De la clínica se escapó al cabo de dos horas, ante la posibilidad de que la sedaran para realizarle una práctica médica que no consentía. Y también ante la posibilidad de una denuncia.
– Me fui a la guardia del hospital donde trabajaba y me puse la medicación para la fiebre y la infección por suero. Me senté en una camilla y me quedé ahí toda la noche. Nadie vino a preguntarme nada.

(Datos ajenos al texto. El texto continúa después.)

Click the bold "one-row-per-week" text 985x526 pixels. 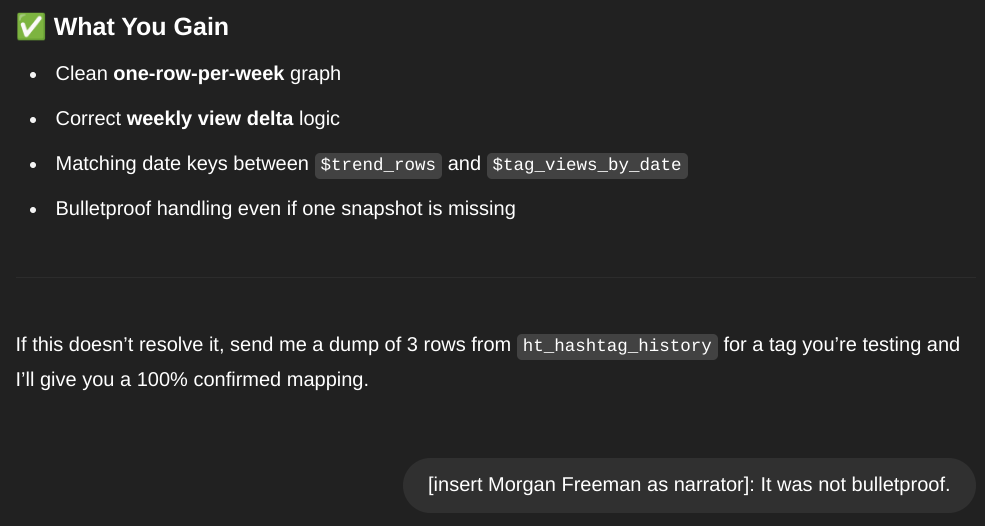point(199,74)

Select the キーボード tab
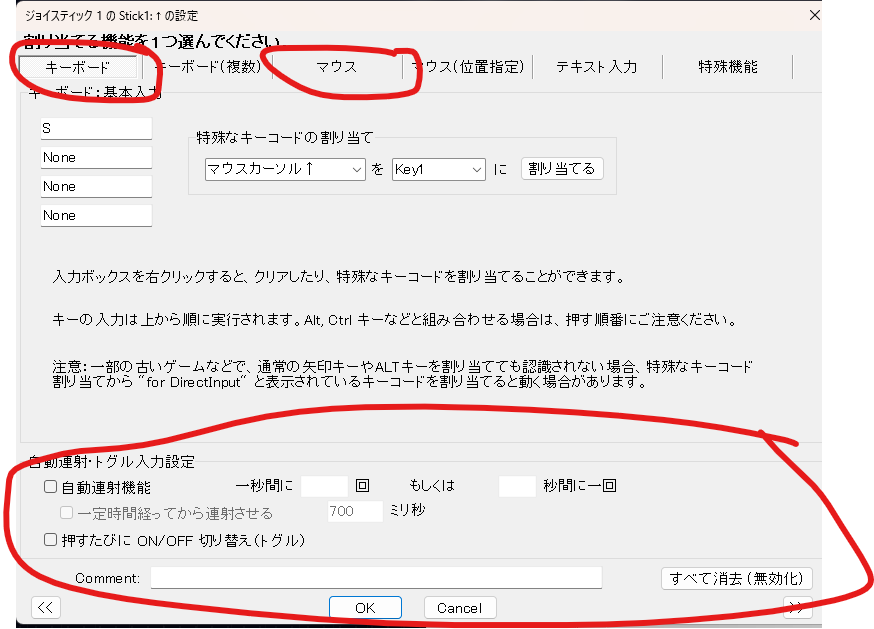77,67
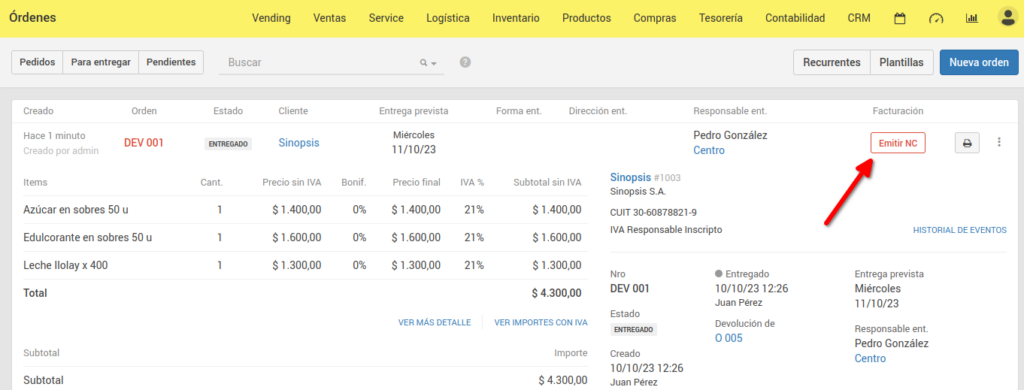Image resolution: width=1024 pixels, height=390 pixels.
Task: Click the search help question mark icon
Action: [465, 62]
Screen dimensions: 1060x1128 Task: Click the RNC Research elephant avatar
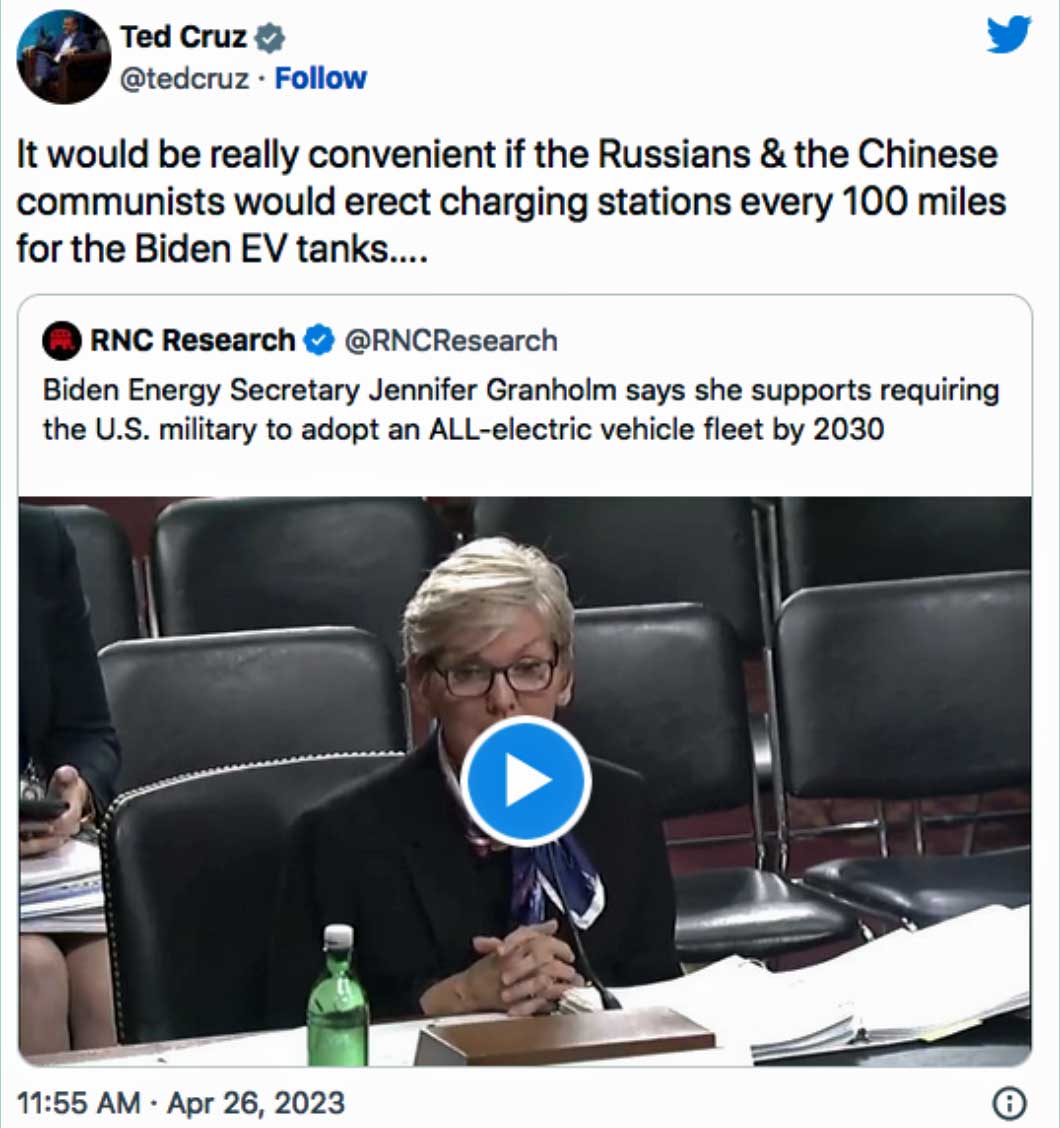click(62, 340)
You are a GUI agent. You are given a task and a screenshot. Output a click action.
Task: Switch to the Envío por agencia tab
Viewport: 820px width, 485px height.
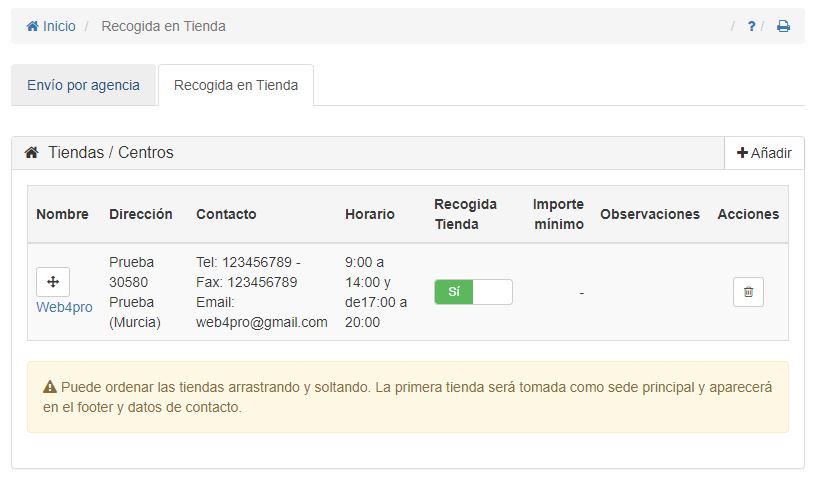click(x=84, y=85)
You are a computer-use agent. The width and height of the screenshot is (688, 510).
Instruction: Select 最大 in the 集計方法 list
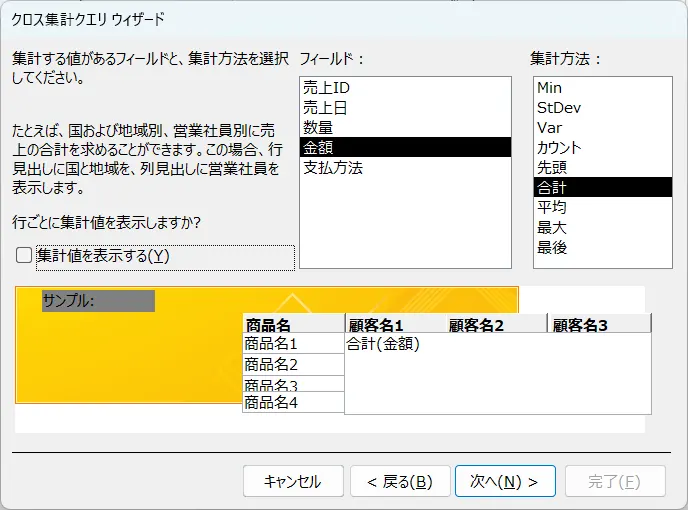[602, 227]
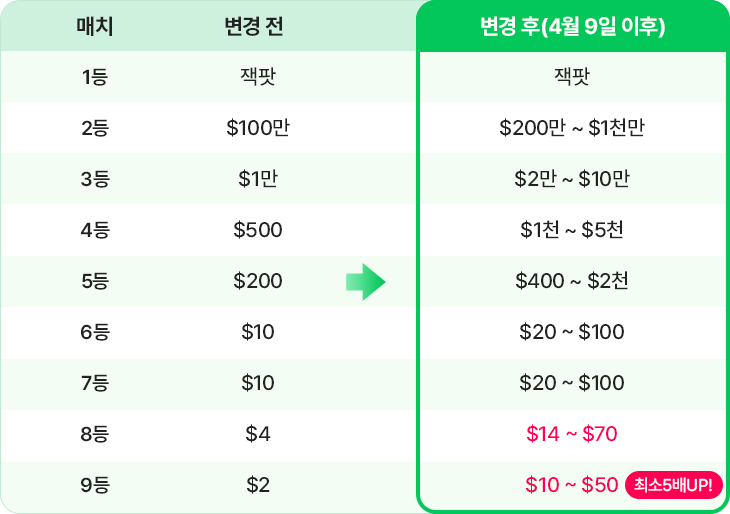Click the $200만 ~ $1천만 prize cell

click(572, 128)
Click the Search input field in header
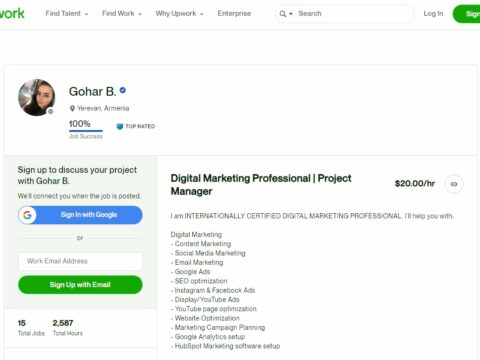Viewport: 480px width, 360px height. click(x=353, y=14)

Silvia no se llama Silvia. Tiene otro nombre que podría ser el de cualquiera de nosotras. Dejó de ser enfermera tiempo después de aquello, cansada de negociar y batallar con el sistema.
– Mi ex ginecóloga de cabecera me preguntó: ¿Cómo lo resolviste? Yo solo pude mirar al costado y hacer un gesto. Le respondí que con pastillas y fue todo. Nunca más me quiso hablar de eso.
Silvia no supo jamás si fue a propósito. Se niega, aún hoy, siquiera, a pensarlo.
– Tiempo después ella me puso el diu, pero me recomendó que no tuviera relaciones sexuales. Fui a verla varias veces durante un mes o un poco más porque tuve dolores muy fuertes. Ella me insistía que aguante, que el diu se estaba acomodando y que me daría un nuevo turno para reimplantarlo.
Por recomendación de sus amigas, Silvia vio a otro médico, que le entregó el diu a los cinco minutos de examinarla y le explicó que se lo habían implantado en el músculo.
-El dolor que sentía eran contracciones, mi cuerpo quería expulsarlo. Tras esa experiencia el médico accedió a ligarme las trompas -dice.
Silvia entendió que el único tratamiento que le había dado la ginecóloga después del misoprostol había sido la obligación de aguantar el dolor en silencio. Un silencio de hospital.